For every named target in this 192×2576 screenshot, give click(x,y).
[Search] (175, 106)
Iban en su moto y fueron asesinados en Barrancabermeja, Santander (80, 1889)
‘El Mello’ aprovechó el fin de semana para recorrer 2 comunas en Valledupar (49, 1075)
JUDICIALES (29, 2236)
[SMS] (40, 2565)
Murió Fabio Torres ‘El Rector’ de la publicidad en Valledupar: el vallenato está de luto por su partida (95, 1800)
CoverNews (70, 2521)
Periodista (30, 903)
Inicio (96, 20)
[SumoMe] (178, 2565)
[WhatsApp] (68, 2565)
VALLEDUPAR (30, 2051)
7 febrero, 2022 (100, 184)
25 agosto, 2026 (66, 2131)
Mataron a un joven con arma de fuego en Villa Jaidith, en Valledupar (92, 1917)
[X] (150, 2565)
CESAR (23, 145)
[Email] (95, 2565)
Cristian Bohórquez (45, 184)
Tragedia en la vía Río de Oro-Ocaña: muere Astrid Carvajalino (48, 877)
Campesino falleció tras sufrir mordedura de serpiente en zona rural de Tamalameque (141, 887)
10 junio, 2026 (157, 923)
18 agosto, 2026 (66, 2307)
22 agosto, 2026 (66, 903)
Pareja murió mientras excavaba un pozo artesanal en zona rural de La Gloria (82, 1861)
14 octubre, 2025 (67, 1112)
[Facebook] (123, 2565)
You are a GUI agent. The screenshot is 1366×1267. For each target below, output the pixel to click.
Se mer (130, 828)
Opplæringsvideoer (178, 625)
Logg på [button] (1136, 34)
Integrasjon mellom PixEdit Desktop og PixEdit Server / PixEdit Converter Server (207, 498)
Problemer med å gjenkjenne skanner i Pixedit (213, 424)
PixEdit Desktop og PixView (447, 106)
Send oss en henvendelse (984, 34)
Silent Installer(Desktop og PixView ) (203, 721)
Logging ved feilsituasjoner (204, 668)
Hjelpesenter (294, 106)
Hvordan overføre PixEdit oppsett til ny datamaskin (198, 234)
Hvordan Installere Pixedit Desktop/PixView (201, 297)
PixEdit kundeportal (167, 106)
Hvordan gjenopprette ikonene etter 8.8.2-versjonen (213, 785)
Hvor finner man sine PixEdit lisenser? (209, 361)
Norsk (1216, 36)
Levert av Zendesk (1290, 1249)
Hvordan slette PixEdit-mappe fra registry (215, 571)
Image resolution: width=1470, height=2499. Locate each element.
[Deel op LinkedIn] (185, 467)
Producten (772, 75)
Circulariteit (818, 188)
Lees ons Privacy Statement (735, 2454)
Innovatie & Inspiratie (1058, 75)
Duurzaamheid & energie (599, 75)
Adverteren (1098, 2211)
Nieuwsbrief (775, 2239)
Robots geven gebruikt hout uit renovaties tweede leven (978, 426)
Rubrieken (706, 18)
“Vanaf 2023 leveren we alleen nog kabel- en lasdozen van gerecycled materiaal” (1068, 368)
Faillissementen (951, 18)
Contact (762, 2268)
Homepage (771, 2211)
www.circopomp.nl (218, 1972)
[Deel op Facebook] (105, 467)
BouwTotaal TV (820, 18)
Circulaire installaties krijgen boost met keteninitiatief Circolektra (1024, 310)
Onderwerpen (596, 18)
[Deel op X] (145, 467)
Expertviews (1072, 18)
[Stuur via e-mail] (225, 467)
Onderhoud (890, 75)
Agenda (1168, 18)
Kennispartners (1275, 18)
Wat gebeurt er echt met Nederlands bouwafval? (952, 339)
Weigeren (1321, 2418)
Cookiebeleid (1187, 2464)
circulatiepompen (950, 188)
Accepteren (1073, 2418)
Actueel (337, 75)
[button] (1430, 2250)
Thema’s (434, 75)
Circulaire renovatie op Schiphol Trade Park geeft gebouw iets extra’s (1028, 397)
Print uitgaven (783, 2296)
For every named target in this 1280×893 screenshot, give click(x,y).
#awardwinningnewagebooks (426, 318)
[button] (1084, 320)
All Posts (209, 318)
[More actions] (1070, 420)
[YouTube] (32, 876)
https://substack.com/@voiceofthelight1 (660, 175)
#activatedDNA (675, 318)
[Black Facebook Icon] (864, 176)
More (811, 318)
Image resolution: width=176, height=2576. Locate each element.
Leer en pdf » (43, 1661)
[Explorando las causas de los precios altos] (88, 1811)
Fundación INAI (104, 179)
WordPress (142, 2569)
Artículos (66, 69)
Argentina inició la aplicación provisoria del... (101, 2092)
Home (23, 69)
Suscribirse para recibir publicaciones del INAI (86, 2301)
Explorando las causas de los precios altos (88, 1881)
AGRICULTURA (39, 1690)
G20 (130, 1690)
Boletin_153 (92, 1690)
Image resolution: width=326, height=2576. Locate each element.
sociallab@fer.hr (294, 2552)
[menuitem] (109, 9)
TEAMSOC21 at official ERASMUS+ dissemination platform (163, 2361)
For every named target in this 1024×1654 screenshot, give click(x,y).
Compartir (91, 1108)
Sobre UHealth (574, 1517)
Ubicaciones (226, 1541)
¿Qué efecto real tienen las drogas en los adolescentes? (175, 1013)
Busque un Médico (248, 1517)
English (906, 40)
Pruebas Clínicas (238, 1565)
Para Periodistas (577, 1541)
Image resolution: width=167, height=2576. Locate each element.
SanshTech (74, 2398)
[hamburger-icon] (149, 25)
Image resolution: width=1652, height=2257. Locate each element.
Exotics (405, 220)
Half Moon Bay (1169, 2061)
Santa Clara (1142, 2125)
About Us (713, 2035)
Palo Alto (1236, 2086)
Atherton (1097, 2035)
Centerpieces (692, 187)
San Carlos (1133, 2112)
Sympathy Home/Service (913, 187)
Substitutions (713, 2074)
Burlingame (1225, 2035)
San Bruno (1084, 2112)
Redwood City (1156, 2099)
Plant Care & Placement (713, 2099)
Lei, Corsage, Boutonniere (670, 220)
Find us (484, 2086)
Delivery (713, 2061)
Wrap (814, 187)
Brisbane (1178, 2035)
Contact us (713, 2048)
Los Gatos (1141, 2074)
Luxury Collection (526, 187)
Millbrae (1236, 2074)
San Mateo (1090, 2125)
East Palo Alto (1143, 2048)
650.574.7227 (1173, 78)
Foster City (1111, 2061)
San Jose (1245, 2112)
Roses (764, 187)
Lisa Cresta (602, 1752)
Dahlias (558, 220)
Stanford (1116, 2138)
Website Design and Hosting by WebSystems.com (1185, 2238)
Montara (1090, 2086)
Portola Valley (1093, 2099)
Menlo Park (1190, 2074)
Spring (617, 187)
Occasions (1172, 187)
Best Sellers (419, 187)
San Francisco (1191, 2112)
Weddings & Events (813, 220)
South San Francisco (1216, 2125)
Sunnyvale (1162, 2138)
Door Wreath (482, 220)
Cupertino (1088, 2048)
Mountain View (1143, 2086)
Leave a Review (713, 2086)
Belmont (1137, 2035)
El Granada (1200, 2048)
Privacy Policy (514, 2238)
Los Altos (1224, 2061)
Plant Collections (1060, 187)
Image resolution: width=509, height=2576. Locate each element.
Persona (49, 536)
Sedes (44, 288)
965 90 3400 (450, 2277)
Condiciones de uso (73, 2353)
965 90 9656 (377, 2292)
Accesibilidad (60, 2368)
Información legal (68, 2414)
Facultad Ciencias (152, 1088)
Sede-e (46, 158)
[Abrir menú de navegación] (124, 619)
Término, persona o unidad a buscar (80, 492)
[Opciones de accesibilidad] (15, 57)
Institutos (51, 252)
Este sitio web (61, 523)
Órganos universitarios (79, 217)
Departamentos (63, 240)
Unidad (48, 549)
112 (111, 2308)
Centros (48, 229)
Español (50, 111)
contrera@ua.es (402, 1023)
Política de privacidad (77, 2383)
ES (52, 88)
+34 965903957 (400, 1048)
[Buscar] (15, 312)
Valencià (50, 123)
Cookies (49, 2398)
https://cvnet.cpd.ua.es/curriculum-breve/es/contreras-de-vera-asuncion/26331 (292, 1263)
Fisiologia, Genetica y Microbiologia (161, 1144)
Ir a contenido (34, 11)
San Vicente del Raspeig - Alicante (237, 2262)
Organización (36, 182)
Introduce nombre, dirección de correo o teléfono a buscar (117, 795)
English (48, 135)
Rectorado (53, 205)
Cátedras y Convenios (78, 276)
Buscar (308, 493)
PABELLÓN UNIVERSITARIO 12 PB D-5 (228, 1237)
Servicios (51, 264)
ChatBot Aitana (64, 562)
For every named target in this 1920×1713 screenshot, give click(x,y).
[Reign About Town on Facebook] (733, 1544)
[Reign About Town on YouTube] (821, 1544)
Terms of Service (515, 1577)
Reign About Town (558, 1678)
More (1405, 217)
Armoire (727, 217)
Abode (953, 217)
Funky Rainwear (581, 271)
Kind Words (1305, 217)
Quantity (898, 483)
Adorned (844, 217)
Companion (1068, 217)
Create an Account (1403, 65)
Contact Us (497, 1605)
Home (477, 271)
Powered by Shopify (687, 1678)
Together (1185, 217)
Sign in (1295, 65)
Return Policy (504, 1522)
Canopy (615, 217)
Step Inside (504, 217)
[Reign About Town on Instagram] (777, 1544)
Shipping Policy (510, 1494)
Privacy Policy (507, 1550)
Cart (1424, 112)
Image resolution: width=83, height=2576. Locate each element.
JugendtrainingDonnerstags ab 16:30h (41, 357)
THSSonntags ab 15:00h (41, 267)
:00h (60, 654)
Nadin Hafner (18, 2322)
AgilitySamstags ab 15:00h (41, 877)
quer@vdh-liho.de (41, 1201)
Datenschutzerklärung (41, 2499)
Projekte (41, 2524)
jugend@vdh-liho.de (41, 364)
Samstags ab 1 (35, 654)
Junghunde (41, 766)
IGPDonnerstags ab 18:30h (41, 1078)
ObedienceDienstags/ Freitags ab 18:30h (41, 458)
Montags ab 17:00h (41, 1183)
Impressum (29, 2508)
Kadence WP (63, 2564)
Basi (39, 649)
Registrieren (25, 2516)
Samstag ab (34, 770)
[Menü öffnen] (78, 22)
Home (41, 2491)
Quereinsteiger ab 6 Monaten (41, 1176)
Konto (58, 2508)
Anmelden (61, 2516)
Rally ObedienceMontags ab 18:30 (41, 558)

*What the task requires:* Given the data above, transcribe exactly the lines from the one containing "[YouTube] (32, 876)" down to the one containing "TEAMSOC21 at official", and no others.

*Written answer:*
[YouTube] (32, 876)
https://substack.com/@voiceofthelight1 (660, 175)
#activatedDNA (675, 318)
[Black Facebook Icon] (864, 176)
More (811, 318)
Image resolution: width=176, height=2576. Locate each element.
Leer en pdf » (43, 1661)
[Explorando las causas de los precios altos] (88, 1811)
Fundación INAI (104, 179)
WordPress (142, 2569)
Artículos (66, 69)
Argentina inició la aplicación provisoria del... (101, 2092)
Home (23, 69)
Suscribirse para recibir publicaciones del INAI (86, 2301)
Explorando las causas de los precios altos (88, 1881)
AGRICULTURA (39, 1690)
G20 (130, 1690)
Boletin_153 (92, 1690)
Image resolution: width=326, height=2576. Locate each element.
sociallab@fer.hr (294, 2552)
[menuitem] (109, 9)
TEAMSOC21 at official ERASMUS+ dissemination platform (163, 2361)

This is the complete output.